# Required work
Somewhere below are a line with "Politisches Feuilleton DLF Kultur: Wie" and a later line with "Literaturkritik.de (23, 2183)". Output exactly those lines and all lines between them.

# Source records
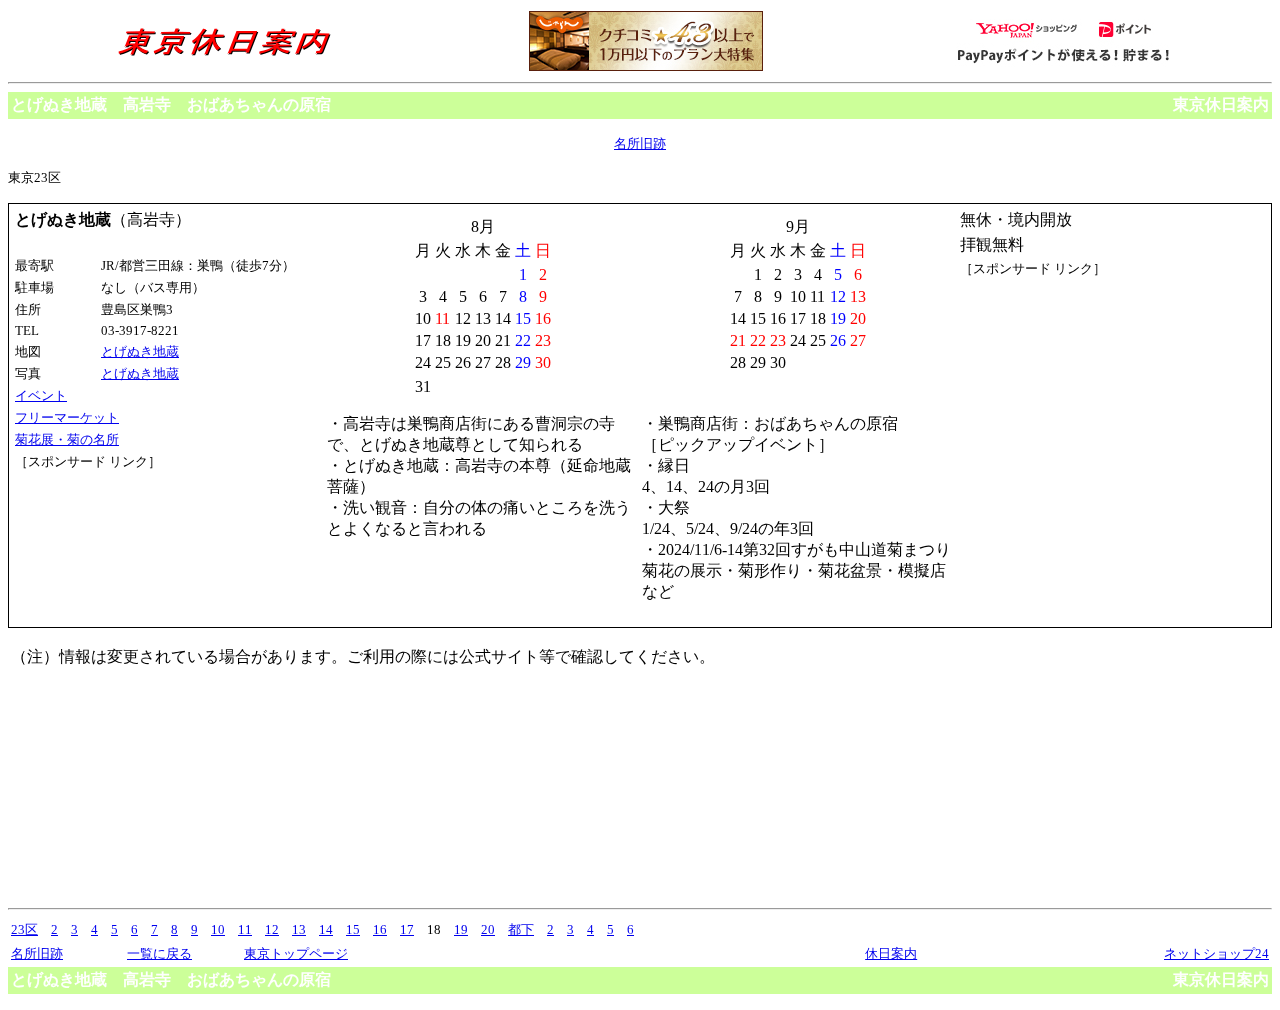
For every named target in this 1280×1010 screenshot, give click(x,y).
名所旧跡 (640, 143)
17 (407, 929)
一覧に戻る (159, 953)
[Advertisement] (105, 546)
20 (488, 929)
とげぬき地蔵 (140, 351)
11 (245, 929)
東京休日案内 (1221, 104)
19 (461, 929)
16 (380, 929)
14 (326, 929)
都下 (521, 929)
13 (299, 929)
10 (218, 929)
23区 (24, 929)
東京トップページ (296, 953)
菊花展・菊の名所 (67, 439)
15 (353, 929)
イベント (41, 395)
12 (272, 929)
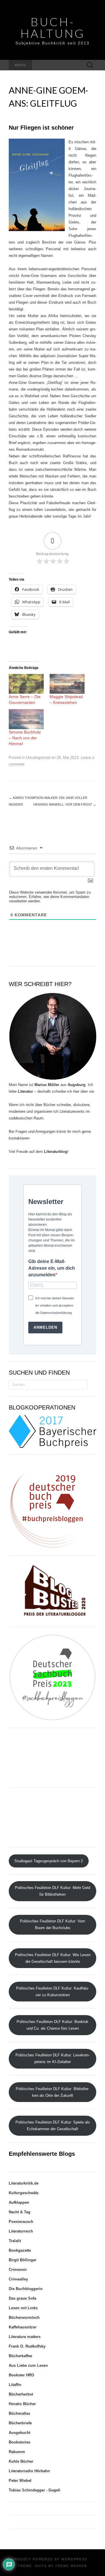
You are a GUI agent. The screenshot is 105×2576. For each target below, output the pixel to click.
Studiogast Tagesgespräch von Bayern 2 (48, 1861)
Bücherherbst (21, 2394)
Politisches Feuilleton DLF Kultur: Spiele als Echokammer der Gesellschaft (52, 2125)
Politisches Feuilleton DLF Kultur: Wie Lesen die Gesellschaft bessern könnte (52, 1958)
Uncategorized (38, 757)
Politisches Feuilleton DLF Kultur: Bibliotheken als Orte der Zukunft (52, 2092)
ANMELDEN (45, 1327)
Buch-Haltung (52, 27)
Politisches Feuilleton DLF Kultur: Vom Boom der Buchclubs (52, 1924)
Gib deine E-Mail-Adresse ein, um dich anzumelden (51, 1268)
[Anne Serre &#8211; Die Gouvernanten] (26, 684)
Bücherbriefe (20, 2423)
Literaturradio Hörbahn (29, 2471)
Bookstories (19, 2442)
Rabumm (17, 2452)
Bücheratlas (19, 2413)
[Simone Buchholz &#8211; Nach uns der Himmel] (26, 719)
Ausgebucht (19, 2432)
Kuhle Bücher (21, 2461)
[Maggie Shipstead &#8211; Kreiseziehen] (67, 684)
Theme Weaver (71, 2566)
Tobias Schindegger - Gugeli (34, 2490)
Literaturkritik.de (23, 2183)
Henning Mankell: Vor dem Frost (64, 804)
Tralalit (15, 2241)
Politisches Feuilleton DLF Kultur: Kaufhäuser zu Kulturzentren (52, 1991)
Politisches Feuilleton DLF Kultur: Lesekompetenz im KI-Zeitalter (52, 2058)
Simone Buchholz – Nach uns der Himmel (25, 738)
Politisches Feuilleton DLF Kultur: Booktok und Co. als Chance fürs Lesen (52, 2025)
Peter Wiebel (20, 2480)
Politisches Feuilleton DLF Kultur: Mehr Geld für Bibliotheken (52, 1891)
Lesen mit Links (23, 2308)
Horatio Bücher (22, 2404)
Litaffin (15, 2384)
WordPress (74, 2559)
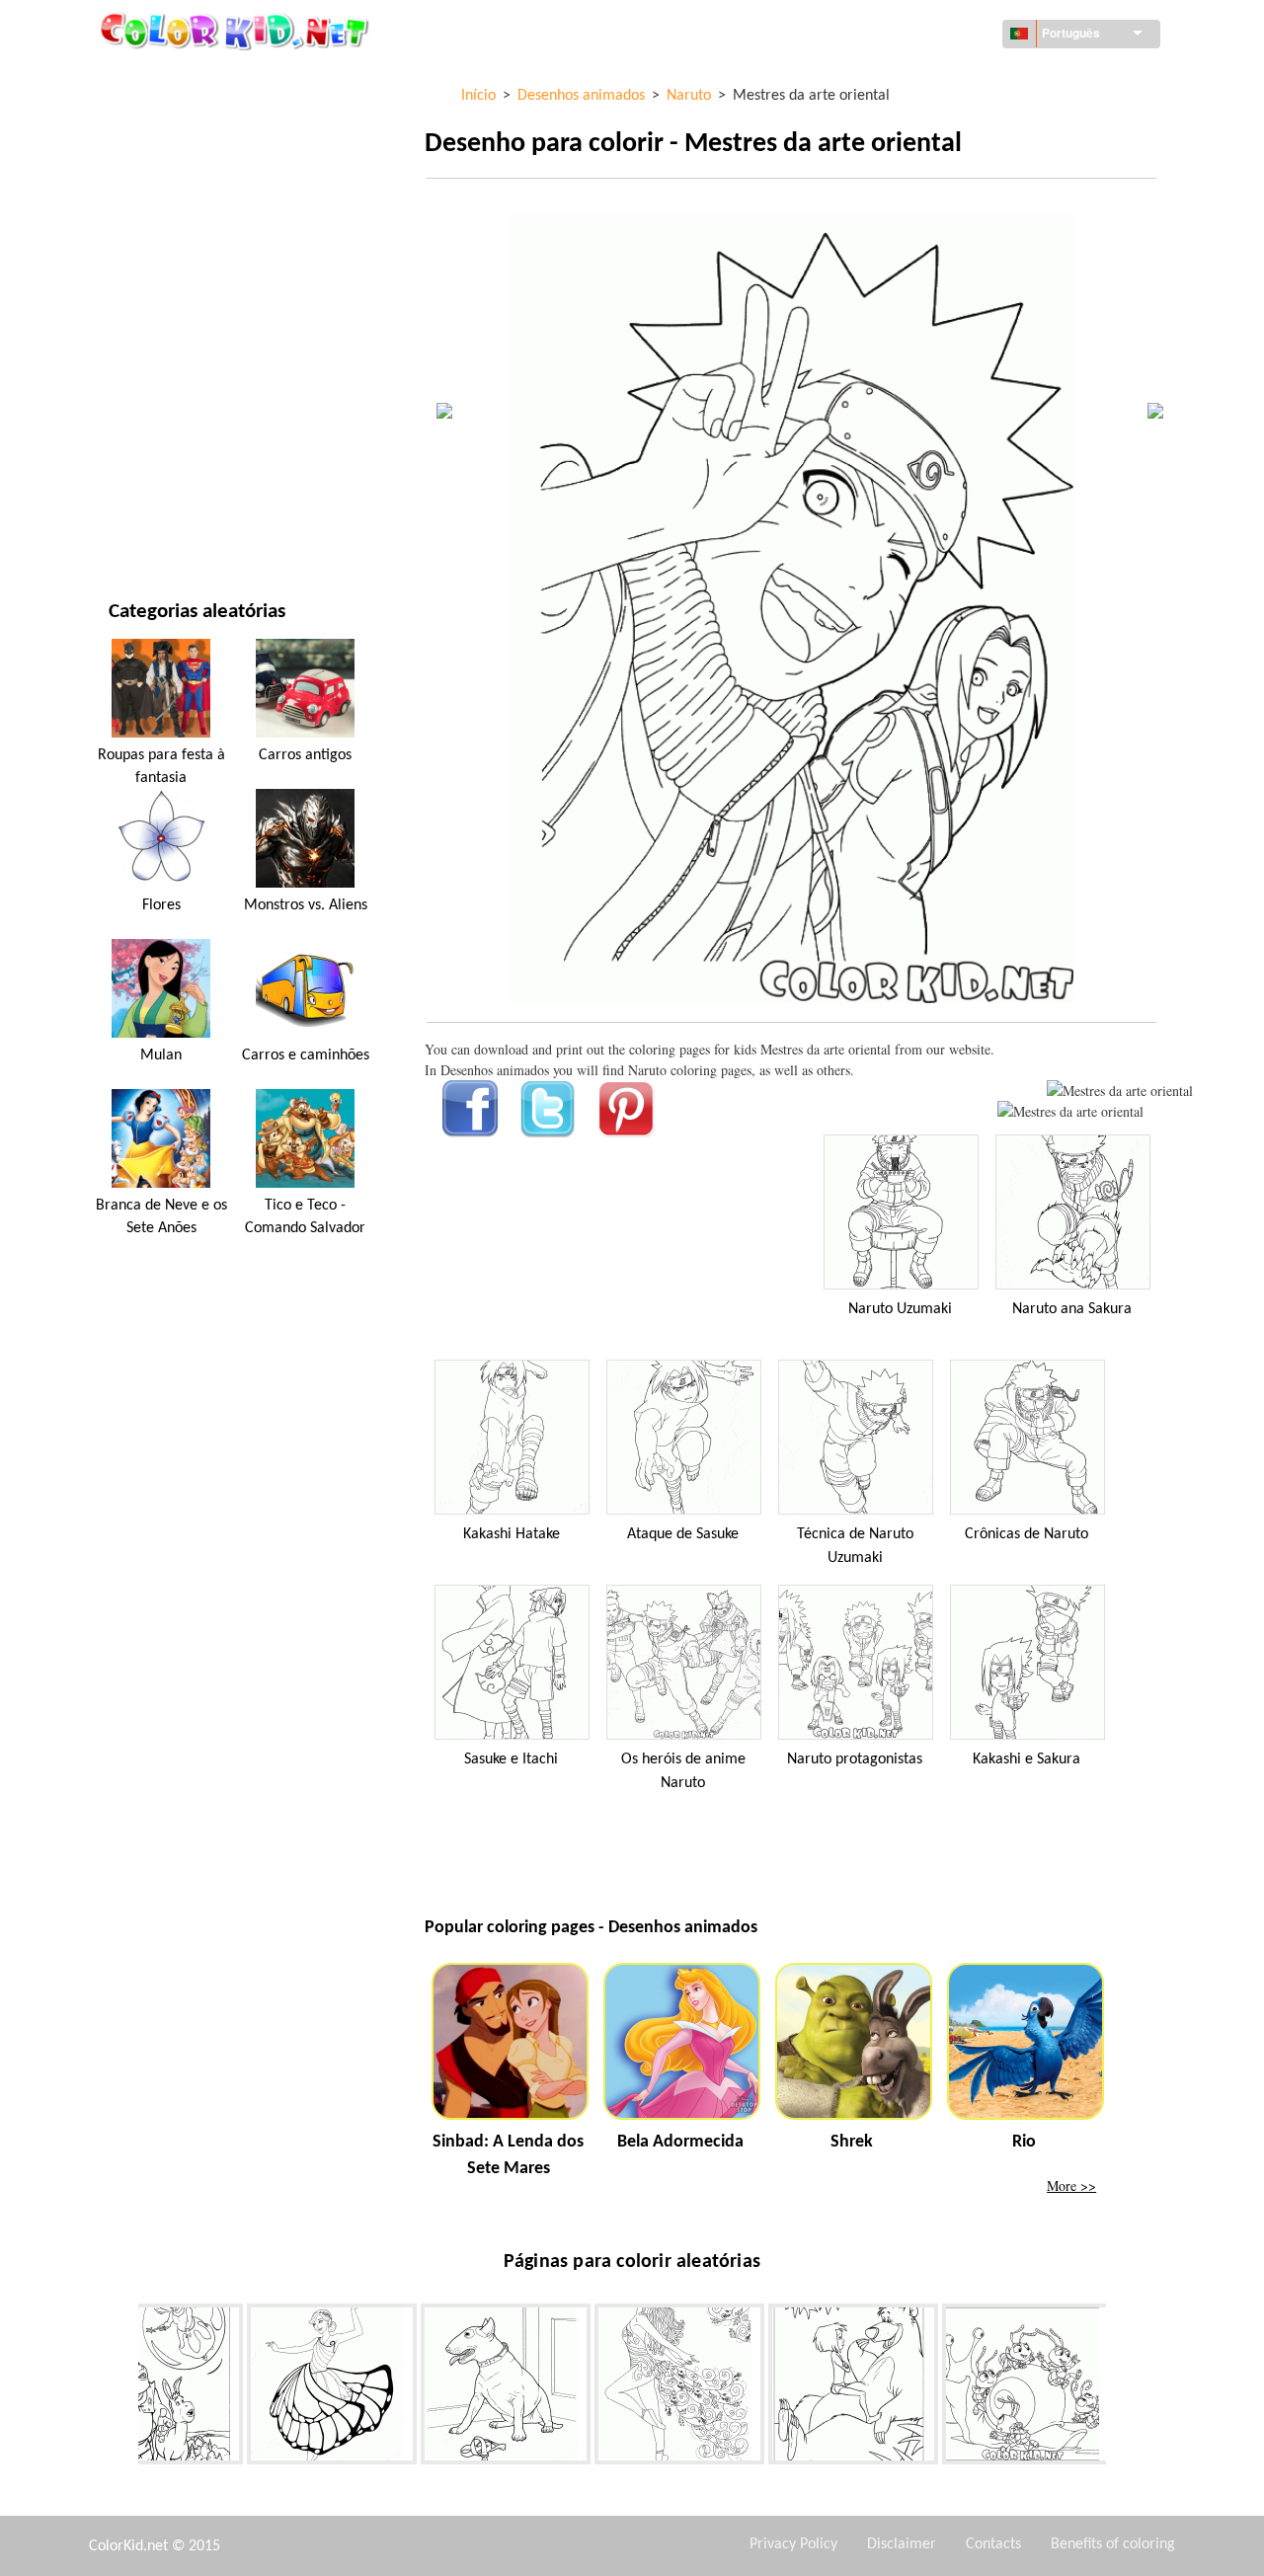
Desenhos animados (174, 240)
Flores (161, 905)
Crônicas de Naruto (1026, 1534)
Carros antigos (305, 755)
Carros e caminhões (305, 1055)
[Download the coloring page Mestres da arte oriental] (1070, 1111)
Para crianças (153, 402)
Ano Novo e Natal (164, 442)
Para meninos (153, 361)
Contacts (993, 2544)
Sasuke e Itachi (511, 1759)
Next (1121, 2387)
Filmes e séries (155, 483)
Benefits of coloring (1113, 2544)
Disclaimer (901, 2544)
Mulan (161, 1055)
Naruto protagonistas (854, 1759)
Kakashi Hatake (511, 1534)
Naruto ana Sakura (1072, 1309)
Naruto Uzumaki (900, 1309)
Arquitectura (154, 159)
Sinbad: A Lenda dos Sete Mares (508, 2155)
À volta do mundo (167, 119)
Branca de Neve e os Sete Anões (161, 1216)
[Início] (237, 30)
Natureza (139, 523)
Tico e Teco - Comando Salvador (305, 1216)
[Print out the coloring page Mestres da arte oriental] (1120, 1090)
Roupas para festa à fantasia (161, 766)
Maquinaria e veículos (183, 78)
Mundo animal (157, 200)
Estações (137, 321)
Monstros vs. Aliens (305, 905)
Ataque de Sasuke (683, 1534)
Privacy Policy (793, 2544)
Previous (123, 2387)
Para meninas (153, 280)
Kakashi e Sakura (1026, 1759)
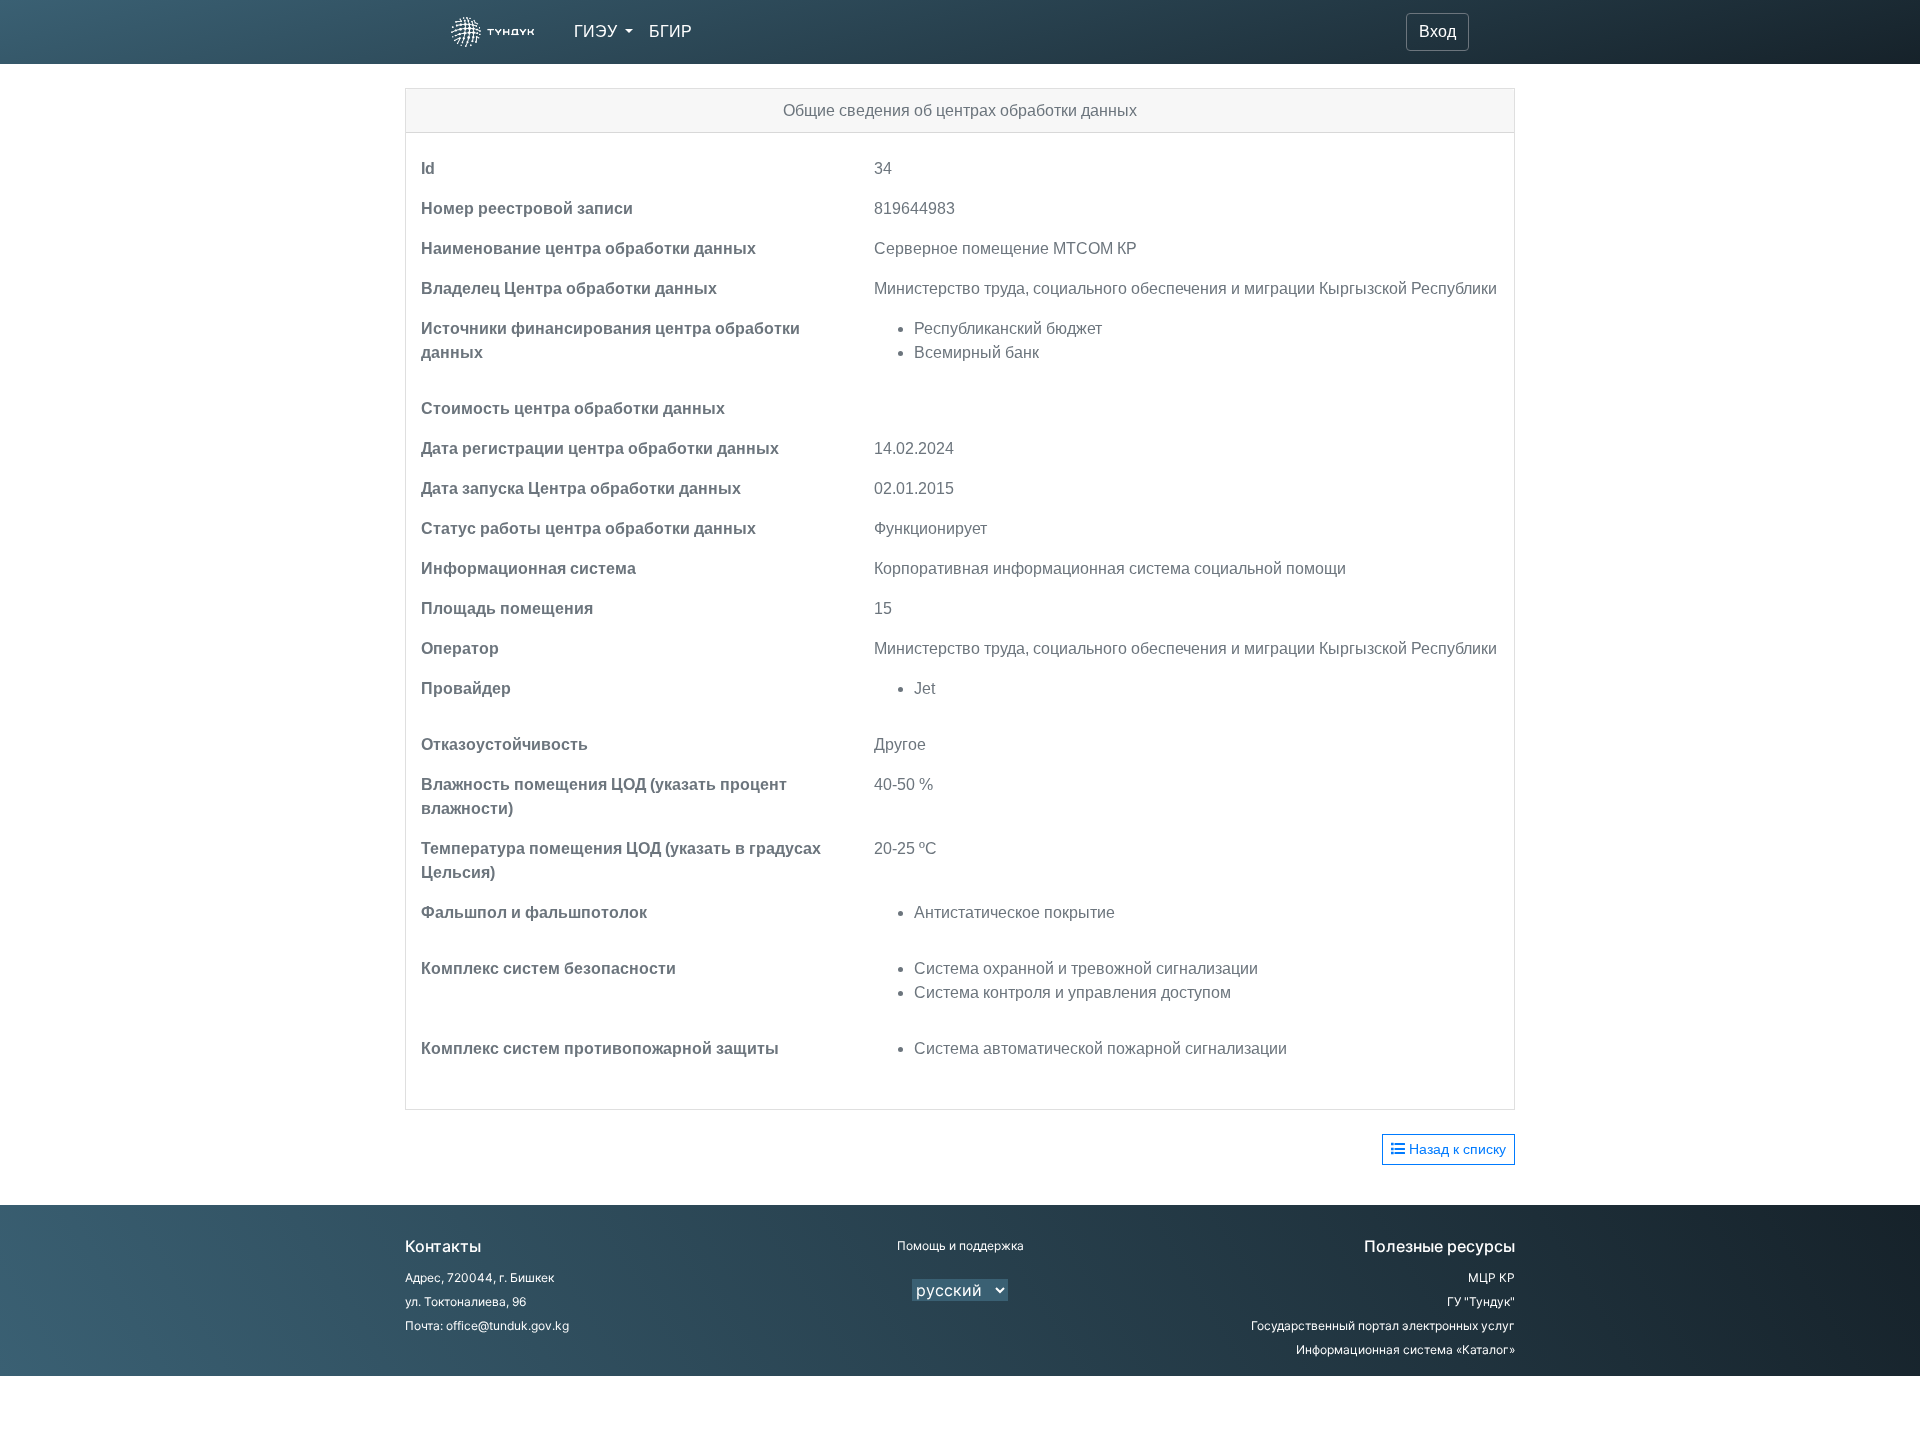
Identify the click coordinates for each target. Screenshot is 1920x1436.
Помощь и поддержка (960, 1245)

# Solution to this task
Politisches Feuilleton DLF Kultur: Wie Lesen die Gesellschaft bessern könnte (52, 1958)
Uncategorized (38, 757)
Politisches Feuilleton DLF Kultur: Bibliotheken als Orte der Zukunft (52, 2092)
ANMELDEN (45, 1327)
Buch-Haltung (52, 27)
Politisches Feuilleton DLF Kultur: Vom Boom der Buchclubs (52, 1924)
Gib deine E-Mail-Adresse ein, um dich anzumelden (51, 1268)
[Anne Serre &#8211; Die Gouvernanten] (26, 684)
Bücherbriefe (20, 2423)
Literaturradio Hörbahn (29, 2471)
Bookstories (19, 2442)
Rabumm (17, 2452)
Bücheratlas (19, 2413)
[Simone Buchholz &#8211; Nach uns der Himmel] (26, 719)
Ausgebucht (19, 2432)
Kuhle Bücher (21, 2461)
[Maggie Shipstead &#8211; Kreiseziehen] (67, 684)
Theme Weaver (71, 2566)
Tobias Schindegger - Gugeli (34, 2490)
Literaturkritik.de (23, 2183)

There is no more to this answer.